When a patient doesn't respond to the name-brand biologic, a choice needs to be made about what medication to try next. Trying the drug that is the biosimilar of the name-brand biologic, however, is thought not to be an option. If, for instance, a patient is allergic (or has an adverse reaction) to a particular biologic, the patient will probably also be allergic to the biosimilar. And, while a biosimilar is not going to be an exact duplicate of the name-brand biologic, it's currently thought that a patient who doesn't respond to one probably won't respond to the other. Therefore, it's thought that the biosimilar won't provide another treatment option for a patient that has already failed the biologic (and vice-versa). 

Switching Between Biologics and Biosimilars

There is a concern that patients could be switched between a biologic and a biosimilar without their knowledge or consent. This sometimes happens with generic drugs: a physician may prescribe the brand name, but the insurance company is looking for cost savings, so the drug gets switched to the generic.

In the case of a biologic, at this point, it is unknown what will happen if a patient that is doing well on a particular biologic drug is switched to the biosimilar drug. There isn't any evidence to make conclusions about this scenario yet. However, it's thought that because a biosimilar and a biologic are not exactly the same, they won't necessarily be interchangeable in this way. Experts suggest that if a patient is doing well, they should continue receiving the drug they've been on, whether that is the name-brand biologic or it is the biosimilar.

Some states have passed legislation in regards to biosimilars, and others have legislation pending, but not every state is considering it. In most cases, the legislation includes language that makes it clear that only the exact drug ordered by the physician (either the biologic or the biosimilar) is to be used, and substitutions are only permitted if both the physician and the patient agree. 

The concern for IBD patients is that insurance companies may pressure patients into changing medications if a biosimilar is less expensive, even if the biologic has so far been effective. In regards to switching between biologics and biosimilars, Dr. Scott Plevy, Disease Area Stronghold Leader, Inflammatory Bowel Disease at Janssen Research & Development said (oral communication, February 2016) "you don't mess with success with these diseases." 

Is There a Place for Biosimilars?

While switching between a biologic and a biosimilar isn't considered a viable way to treat IBD at this point, actually starting therapy with a biosimilar could be an option for some patients. This offers another treatment option, which is good news for patients. Making a change from the biosimilar to the biologic could still be a problem, so that isn't thought to be an option. If a patient is doing well on a biosimilar, it's thought that the same drug should be continued, same as the reverse situation. 

The Price of Biosimilars

At this point, how the costs will pan out in the marketplace is still an unknown. Many are predicting that biosimilars will cost less than biologics. However, this isn't a guarantee, and there's the potential for a company that makes a biosimilar to charge a price similar to that charged by the manufacturer of the biologic.
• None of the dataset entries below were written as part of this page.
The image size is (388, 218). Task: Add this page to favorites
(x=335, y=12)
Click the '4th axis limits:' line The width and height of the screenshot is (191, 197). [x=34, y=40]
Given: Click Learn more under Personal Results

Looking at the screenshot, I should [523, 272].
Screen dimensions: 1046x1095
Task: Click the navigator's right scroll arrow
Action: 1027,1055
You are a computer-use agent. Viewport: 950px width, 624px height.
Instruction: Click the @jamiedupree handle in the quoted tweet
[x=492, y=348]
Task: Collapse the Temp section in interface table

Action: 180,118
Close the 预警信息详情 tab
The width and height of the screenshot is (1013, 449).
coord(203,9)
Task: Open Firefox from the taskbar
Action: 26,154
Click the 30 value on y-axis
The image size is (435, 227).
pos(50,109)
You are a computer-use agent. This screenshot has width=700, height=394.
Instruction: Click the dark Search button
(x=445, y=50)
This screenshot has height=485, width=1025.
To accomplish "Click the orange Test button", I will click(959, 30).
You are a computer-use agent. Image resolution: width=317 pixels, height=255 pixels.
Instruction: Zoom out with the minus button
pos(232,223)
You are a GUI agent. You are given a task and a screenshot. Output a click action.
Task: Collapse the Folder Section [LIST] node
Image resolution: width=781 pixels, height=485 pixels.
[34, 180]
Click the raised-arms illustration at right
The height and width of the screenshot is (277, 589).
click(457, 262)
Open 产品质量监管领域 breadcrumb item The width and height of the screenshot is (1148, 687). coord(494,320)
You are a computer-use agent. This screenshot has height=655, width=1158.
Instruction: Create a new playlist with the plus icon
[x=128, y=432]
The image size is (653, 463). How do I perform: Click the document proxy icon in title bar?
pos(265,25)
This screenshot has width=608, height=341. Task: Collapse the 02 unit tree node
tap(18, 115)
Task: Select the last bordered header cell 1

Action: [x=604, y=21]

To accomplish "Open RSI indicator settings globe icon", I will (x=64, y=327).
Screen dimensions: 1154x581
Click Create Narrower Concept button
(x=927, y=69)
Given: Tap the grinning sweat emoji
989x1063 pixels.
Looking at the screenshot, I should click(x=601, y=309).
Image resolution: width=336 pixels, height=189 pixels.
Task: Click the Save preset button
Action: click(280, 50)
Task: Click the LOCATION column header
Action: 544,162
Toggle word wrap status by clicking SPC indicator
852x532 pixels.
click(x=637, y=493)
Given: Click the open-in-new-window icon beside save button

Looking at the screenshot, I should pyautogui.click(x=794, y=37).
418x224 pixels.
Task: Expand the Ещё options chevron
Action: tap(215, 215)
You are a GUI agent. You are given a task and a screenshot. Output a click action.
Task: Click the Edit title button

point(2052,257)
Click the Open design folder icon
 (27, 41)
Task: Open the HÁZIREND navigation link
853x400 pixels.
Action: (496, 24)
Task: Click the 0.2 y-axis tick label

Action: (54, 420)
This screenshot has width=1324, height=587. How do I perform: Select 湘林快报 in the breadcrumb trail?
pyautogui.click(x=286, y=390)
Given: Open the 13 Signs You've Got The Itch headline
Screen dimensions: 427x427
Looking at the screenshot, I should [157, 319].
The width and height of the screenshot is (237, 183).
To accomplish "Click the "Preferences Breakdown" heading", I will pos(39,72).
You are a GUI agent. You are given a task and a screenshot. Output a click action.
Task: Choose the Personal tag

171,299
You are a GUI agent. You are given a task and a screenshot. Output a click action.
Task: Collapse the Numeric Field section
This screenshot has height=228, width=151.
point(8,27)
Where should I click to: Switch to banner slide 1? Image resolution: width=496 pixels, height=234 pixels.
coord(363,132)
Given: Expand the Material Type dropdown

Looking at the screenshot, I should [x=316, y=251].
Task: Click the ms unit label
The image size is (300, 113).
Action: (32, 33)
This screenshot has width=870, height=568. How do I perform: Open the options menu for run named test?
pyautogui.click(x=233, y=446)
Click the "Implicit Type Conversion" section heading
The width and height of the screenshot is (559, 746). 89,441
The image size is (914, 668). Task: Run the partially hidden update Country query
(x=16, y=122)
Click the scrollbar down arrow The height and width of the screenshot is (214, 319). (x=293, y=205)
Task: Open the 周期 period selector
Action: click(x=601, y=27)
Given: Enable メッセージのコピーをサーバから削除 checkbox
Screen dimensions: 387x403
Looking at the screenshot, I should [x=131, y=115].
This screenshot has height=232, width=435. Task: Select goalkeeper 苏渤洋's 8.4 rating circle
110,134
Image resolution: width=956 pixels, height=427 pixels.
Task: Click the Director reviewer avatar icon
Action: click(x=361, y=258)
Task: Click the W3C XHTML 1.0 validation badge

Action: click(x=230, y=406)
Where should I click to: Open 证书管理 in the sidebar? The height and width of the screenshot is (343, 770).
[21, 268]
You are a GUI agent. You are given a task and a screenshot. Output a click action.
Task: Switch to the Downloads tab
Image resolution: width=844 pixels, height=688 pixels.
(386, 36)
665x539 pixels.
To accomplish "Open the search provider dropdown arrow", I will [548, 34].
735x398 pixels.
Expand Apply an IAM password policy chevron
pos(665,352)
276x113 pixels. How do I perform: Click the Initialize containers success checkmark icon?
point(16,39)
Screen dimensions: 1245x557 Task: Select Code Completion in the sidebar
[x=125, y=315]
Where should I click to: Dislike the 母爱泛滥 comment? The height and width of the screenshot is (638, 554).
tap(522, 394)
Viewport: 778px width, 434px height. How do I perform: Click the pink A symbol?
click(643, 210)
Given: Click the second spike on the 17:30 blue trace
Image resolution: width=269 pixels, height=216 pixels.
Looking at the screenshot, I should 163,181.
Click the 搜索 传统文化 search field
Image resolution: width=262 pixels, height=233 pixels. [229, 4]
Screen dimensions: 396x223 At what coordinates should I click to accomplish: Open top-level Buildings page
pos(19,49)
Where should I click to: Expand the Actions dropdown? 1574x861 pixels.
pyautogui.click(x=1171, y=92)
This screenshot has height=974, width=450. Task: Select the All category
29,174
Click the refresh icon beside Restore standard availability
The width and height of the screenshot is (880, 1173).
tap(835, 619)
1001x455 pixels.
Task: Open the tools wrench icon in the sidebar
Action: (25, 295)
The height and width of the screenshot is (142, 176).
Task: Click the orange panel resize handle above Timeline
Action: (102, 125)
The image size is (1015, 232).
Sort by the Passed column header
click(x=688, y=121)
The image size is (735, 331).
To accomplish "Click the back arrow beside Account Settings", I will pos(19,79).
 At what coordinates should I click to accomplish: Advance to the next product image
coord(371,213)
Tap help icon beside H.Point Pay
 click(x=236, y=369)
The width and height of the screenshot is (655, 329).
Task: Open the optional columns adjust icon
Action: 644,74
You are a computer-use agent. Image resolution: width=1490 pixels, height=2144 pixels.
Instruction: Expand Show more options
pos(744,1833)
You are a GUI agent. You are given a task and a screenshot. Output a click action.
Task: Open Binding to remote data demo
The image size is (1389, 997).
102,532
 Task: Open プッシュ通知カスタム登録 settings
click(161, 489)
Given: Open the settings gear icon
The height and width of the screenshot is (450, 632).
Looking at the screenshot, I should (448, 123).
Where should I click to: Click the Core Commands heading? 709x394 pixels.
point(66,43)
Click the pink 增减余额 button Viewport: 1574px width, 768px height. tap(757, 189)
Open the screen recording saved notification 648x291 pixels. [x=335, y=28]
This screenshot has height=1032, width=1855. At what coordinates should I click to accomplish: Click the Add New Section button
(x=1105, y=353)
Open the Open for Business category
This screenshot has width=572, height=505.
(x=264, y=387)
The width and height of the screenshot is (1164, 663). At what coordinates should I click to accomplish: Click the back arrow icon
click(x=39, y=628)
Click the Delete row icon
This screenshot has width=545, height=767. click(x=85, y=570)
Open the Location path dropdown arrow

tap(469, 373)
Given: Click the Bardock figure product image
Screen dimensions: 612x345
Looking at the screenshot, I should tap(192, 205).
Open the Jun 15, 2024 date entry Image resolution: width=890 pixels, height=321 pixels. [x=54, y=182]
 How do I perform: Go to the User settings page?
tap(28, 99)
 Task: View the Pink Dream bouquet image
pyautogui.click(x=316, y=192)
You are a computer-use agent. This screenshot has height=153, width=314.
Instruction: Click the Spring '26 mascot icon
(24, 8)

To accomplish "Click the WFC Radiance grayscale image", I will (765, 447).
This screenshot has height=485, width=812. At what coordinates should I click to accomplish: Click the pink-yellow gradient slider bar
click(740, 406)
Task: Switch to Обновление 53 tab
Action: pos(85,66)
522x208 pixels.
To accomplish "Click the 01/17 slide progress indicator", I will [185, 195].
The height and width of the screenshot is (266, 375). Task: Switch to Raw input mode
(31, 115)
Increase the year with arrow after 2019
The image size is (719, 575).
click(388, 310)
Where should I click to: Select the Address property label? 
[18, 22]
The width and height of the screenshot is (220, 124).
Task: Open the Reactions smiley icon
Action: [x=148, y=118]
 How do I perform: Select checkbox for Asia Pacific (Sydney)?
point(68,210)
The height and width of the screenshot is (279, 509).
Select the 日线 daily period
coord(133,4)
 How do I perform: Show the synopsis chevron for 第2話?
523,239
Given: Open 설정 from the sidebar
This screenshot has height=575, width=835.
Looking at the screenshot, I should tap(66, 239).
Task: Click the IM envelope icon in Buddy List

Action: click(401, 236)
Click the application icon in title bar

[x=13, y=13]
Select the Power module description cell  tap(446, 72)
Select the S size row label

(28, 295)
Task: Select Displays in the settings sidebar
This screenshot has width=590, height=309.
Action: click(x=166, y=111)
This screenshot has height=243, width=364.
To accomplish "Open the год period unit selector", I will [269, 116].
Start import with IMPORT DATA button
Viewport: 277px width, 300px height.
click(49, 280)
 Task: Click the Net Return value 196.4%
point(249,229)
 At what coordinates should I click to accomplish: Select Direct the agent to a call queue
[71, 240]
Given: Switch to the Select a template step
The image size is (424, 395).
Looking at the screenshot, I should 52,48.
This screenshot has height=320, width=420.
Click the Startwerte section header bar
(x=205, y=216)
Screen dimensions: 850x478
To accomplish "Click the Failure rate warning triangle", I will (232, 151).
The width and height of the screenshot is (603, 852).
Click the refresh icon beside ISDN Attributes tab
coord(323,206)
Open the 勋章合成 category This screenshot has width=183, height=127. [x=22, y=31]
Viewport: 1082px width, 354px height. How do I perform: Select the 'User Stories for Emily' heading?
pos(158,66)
Because insurance policies differ, the situation is going to be based on individual coverage and whether or not the pharmaceutical company holding the patent on the biologic drug is offering price-matching or another cost-cutting measure, such as a patient assistance program. There are so many variables involved in pricing, it's difficult to predict. It is thought that pricing might be more competitive overall, for both biosimilars and biologics, which will be a great benefit to patients.

The Bottom Line

The landscape of treatment options for IBD patients in the US is changing. The approval of biosimilar medications is bringing forth many questions regarding their use that can only be answered over time. There is little data to go on so far with biosimilar medications, yet healthcare experts have made educated guesses as for how they might best be used in patients with IBD and other conditions. There will be more studies and laws and guidelines put in place in the months to come, but, as always, your gastroenterologist will be the best source of information regarding your treatment options.